Stored data:
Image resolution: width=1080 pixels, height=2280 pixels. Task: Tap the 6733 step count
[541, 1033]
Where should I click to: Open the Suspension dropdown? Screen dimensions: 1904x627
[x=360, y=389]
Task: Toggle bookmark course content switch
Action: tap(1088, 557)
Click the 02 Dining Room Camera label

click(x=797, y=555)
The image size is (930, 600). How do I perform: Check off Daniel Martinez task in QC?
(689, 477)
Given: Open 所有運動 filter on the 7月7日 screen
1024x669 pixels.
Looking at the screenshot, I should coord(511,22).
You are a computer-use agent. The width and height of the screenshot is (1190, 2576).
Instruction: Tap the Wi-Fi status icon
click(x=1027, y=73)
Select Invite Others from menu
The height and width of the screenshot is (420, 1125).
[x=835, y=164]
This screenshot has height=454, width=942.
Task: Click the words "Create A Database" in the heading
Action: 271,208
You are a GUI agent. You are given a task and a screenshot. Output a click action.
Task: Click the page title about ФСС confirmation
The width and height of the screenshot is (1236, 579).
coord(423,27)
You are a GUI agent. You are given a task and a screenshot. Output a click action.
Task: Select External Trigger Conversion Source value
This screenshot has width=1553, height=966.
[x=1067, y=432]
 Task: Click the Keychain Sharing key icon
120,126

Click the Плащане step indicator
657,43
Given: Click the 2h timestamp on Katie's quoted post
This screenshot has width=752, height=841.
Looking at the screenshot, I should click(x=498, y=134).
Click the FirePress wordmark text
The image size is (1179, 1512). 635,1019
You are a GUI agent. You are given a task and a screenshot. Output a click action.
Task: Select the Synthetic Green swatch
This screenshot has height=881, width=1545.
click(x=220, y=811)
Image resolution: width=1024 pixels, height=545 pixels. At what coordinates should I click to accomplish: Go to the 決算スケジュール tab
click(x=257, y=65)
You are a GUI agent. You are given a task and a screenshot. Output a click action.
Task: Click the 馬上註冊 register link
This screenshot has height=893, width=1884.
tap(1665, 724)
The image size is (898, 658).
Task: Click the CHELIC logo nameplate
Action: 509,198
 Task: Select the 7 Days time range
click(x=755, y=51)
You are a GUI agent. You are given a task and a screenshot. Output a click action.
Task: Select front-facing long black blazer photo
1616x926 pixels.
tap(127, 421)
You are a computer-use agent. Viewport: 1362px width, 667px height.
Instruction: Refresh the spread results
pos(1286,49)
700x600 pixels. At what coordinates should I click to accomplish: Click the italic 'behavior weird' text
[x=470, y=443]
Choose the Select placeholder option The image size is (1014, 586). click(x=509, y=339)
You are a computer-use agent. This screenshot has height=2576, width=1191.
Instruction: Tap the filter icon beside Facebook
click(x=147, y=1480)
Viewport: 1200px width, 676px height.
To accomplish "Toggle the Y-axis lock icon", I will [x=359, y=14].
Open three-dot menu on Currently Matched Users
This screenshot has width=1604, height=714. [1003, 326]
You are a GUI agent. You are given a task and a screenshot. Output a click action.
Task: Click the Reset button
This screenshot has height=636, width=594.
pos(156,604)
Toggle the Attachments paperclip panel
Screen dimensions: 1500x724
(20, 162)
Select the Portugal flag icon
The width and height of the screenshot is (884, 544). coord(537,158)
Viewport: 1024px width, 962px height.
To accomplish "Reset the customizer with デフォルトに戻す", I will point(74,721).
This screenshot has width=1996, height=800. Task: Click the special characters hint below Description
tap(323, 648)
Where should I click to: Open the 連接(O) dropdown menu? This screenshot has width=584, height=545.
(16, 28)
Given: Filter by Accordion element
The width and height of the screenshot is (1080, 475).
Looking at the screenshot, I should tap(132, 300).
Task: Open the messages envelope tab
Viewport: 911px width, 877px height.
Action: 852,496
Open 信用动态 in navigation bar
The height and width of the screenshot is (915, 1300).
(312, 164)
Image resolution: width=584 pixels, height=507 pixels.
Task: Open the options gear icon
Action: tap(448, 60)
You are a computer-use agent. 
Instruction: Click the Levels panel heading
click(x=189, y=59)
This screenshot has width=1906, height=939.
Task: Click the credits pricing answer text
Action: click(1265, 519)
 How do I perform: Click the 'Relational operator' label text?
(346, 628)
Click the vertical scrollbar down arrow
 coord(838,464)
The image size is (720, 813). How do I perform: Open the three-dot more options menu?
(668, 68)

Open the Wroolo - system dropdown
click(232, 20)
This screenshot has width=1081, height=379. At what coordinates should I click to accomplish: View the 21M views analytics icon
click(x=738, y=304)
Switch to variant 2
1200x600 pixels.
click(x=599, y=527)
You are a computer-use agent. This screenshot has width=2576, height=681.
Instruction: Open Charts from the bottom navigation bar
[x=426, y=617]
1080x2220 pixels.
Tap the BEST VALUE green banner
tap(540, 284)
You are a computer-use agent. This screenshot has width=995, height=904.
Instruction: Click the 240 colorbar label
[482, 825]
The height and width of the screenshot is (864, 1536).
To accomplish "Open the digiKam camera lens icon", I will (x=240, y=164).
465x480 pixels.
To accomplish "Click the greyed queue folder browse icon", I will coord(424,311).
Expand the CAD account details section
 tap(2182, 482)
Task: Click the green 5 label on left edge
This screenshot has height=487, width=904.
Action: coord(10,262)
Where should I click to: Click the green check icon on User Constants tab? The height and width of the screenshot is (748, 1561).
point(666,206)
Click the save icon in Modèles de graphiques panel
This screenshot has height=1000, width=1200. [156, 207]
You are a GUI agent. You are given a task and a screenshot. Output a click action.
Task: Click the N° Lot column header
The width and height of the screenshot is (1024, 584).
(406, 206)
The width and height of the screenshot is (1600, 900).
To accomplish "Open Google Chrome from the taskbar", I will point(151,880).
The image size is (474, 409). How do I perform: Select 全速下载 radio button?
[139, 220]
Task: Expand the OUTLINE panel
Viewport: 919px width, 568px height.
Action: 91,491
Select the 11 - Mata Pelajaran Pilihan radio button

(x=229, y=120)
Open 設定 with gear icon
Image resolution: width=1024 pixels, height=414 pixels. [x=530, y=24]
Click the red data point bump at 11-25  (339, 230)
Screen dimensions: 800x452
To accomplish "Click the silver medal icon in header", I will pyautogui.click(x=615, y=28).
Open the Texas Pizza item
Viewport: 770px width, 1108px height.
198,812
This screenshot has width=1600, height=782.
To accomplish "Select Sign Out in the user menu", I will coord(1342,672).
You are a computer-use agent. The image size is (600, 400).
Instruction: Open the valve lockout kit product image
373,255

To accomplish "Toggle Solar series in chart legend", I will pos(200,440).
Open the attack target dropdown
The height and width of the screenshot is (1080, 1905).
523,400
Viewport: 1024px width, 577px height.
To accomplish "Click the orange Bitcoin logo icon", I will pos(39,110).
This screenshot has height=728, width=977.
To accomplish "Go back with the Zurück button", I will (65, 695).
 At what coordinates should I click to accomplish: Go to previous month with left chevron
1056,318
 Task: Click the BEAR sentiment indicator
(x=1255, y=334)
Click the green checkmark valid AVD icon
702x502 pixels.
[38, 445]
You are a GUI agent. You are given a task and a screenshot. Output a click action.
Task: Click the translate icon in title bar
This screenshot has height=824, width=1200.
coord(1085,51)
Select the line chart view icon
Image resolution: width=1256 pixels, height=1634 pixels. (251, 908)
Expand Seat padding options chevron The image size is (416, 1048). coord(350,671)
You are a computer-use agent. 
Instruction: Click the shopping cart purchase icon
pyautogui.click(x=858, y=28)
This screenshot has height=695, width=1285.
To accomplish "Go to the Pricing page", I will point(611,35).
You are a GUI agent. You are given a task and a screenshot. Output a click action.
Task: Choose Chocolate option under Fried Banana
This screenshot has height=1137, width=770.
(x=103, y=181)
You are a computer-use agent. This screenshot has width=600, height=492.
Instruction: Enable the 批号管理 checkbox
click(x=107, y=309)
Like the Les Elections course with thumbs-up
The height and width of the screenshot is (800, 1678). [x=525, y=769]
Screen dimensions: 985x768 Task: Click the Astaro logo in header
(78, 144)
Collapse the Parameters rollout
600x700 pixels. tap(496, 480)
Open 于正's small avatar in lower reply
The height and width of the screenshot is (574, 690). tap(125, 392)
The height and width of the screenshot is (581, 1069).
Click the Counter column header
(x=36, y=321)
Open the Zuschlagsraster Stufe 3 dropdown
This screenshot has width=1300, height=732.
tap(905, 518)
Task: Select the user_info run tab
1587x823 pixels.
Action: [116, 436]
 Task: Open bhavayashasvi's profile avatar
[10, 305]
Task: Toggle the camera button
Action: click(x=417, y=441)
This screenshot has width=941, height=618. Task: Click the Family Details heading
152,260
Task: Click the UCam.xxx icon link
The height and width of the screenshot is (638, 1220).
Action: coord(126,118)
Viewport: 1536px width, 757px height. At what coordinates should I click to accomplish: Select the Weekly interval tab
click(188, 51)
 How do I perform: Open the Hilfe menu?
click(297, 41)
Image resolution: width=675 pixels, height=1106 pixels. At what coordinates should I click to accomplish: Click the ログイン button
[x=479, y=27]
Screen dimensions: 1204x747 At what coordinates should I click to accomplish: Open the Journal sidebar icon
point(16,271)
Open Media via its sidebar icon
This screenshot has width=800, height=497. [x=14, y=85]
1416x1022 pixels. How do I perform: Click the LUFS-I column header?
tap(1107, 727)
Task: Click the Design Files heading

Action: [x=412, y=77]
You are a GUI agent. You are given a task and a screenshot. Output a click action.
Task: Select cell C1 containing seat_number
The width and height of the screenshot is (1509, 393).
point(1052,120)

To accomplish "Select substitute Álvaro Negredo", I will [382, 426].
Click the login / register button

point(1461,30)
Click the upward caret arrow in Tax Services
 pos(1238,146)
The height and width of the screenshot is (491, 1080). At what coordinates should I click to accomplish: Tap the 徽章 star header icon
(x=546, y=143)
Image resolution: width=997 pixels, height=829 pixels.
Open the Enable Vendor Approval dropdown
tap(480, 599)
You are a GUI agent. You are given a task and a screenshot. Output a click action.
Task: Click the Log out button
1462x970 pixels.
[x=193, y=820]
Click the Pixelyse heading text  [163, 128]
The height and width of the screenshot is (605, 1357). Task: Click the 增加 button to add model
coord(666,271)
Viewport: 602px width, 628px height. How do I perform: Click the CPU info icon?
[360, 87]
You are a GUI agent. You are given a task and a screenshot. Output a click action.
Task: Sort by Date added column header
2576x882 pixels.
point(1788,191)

▸ ASSIGNMENT: Of the entries above, repeat exactly the lines between the line with "Where should I click to: Open the Suspension" and the line with "Given: Click the", inclusive, and no others.

▸ REPLY TO THE TASK:
Where should I click to: Open the Suspension dropdown? Screen dimensions: 1904x627
[x=360, y=389]
Task: Toggle bookmark course content switch
Action: tap(1088, 557)
Click the 02 Dining Room Camera label

click(x=797, y=555)
The image size is (930, 600). How do I perform: Check off Daniel Martinez task in QC?
(689, 477)
Given: Open 所有運動 filter on the 7月7日 screen
1024x669 pixels.
Looking at the screenshot, I should coord(511,22).
You are a computer-use agent. The width and height of the screenshot is (1190, 2576).
Instruction: Tap the Wi-Fi status icon
click(x=1027, y=73)
Select Invite Others from menu
The height and width of the screenshot is (420, 1125).
[x=835, y=164]
This screenshot has height=454, width=942.
Task: Click the words "Create A Database" in the heading
Action: 271,208
You are a GUI agent. You are given a task and a screenshot. Output a click action.
Task: Click the page title about ФСС confirmation
The width and height of the screenshot is (1236, 579).
coord(423,27)
You are a GUI agent. You are given a task and a screenshot. Output a click action.
Task: Select External Trigger Conversion Source value
This screenshot has width=1553, height=966.
[x=1067, y=432]
 Task: Click the Keychain Sharing key icon
120,126

Click the Плащане step indicator
657,43
Given: Click the 2h timestamp on Katie's quoted post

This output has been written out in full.